Что ж, невелика беда для полного жизни и планов молодого человека двадцати двух лет от роду. Наводнение не могло помешать ему по два раза на дню бегать в типографию на Большую Морскую, дабы делать там правки на печатных листах. Готовился к изданию второй том «Вечеров на хуторе близ Диканьки», и событие это было куда более важным, чем какой-то там разлив Невы!

Едва подсохло, как возобновились гуляния по Невскому проспекту, с его праздничным блеском витрин, запахами хлебов и шоколадов и неумолчным шарканьем тысяч ног, обутых в изящные туфельки, в солидные башмаки, а то и в кованые сапоги, которые бряцаньем шпор своих могли соперничать с перестуком конских копыт по мостовой. Там сверкнет задорный девичий глаз, скошенный на вас как бы случайно, там сабля городового грозно прочертит булыжник, здесь мелькнет дивный сюртук, который тут же хочется и себе заказать, а рядом уличный мальчишка с газетами пробежал, и картуз ветром с кого-то сорвало, и смех прекрасной незнакомки звенит, эфирные ленты шляпки ее развеваются, и вот вы уже преисполнены чувственных грез, позабыв свои заботы и досады...

Гоголь знал, что однажды опишет эти красочные столпотворения на Невском, а потому, даже беседуя с приятелями, смотрел зорко, подмечая каждую деталь атласных рединготов, модных галстуков, кружевных платочков, распущенных фалд, витых локонов, распушенных бакенбард и горделиво закрученных усов. Поймав на себе мимолетную улыбку какой-нибудь бледной петербургской красавицы, он. чувствовал, как сердце его взлетает выше Адмиралтейского шпица, а вынужденный уступить дорогу чванливому титулярному советнику, сникал духом, вешал нос и нервно запускал руки в карманы, перебирая там жалкие гроши, оставшиеся от гонорара после раздачи долгов и оплаты квартиры. Денег катастрофически не хватало, а разве способен неимущий человек преподносить себя в обществе с достоинством?

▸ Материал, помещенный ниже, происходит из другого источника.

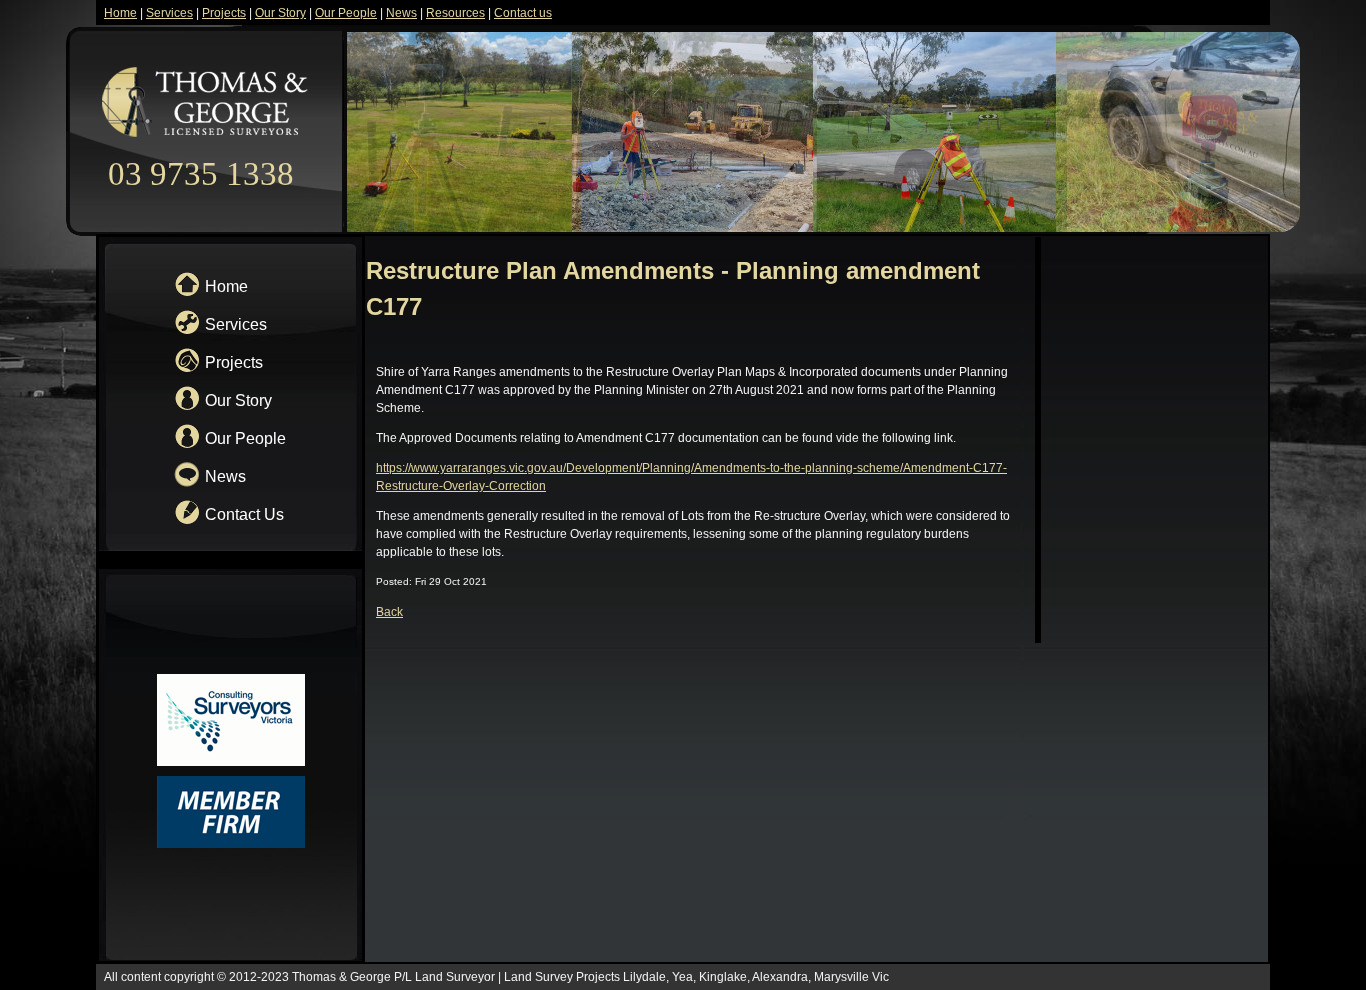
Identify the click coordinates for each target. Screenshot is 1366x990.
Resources (455, 13)
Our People (346, 13)
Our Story (280, 13)
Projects (224, 13)
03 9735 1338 (205, 174)
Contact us (523, 13)
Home (120, 13)
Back (389, 612)
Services (169, 13)
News (401, 13)
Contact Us (244, 514)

Чтобы совсем не впасть в нищету, был вынужден Гоголь давать уроки на дому. Тем летом для него стал привычным неблизкий путь в Павловск, где он подрядился преподавать русскую словесность отпрыскам состоятельных родителей. Часто сводилось это к тому, что он показывал малолетним балбесам картинки с разными животными и бубнил, скрывая отвращение: «Вот это, душенька, баран, понимаешь ли? Баран – бе, бе... А это свинка, знаешь, свинка – хрю, хрю». Подробности этих уроков Гоголь скрывал от товарищей, ибо боялся, что его станут не только жалеть, но и презирать за то, что он из-за куска хлеба идет на подобные унижения. Что сказали бы Пушкин, Жуковский, Плетнев, да хотя бы и тот же Лермонтов, знай они, чем и как зарабатывает на жизнь их товарищ, посвятивший себя писательскому ремеслу? Разве не отвернулись бы от него, сочтя недостойным своего круга? Не поставили бы ему в вину отказ от высоких целей ради низменных потребностей?

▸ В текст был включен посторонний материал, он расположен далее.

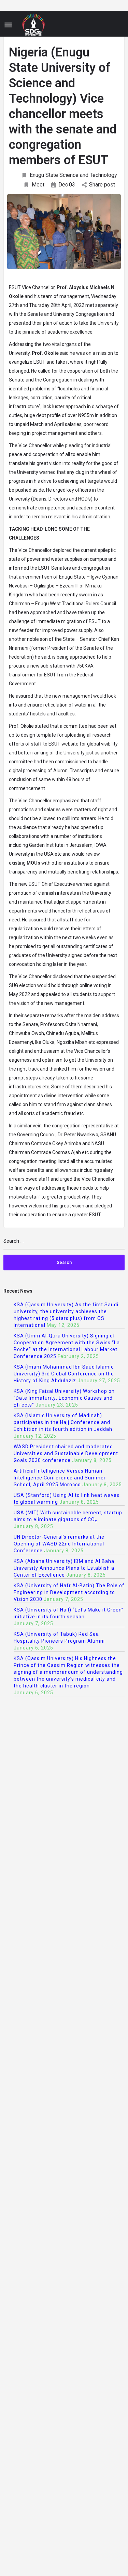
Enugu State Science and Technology (73, 175)
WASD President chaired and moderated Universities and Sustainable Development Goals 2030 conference (66, 1453)
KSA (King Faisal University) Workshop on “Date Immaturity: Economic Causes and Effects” (64, 1398)
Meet (38, 184)
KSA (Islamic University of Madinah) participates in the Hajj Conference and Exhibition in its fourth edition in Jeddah (63, 1422)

С наступлением осени и эти источники доходов иссякли, ибо началась учебная пора. Только и оставалось, что клянчить деньги у маменьки да ждать выхода второй книги «Вечеров...». Писал Гоголь и новые повести, просиживая над рукописями допоздна, покуда две свечи не сожжет, а то, бывало, и заснет прямо за столом, уронив голову рядом с сальною лужицей, набежавшей из подсвечника. В одну из таких ночей, когда рука его начала уставать водить пером по бумаге и фитиль зачадил, утонувши в нагаре, внезапный стук в дверь заставил его вздрогнуть.

Это был тот самый момент, когда явь и сон менялись в сознании местами, не позволяя определить точно, где одно, а где другое. Комната, погруженная в полумрак, выглядела так, будто всего лишь мерещилась. Гоголь вскинул голову, и его лохматая тень перескочила со стены на диван, а оттуда на шкап с тускло отсвечивающим зеркалом.

– Кто там? – спросил он, и собственный голос показался ему незнакомым, ибо прозвучал в слишком высокой тональности.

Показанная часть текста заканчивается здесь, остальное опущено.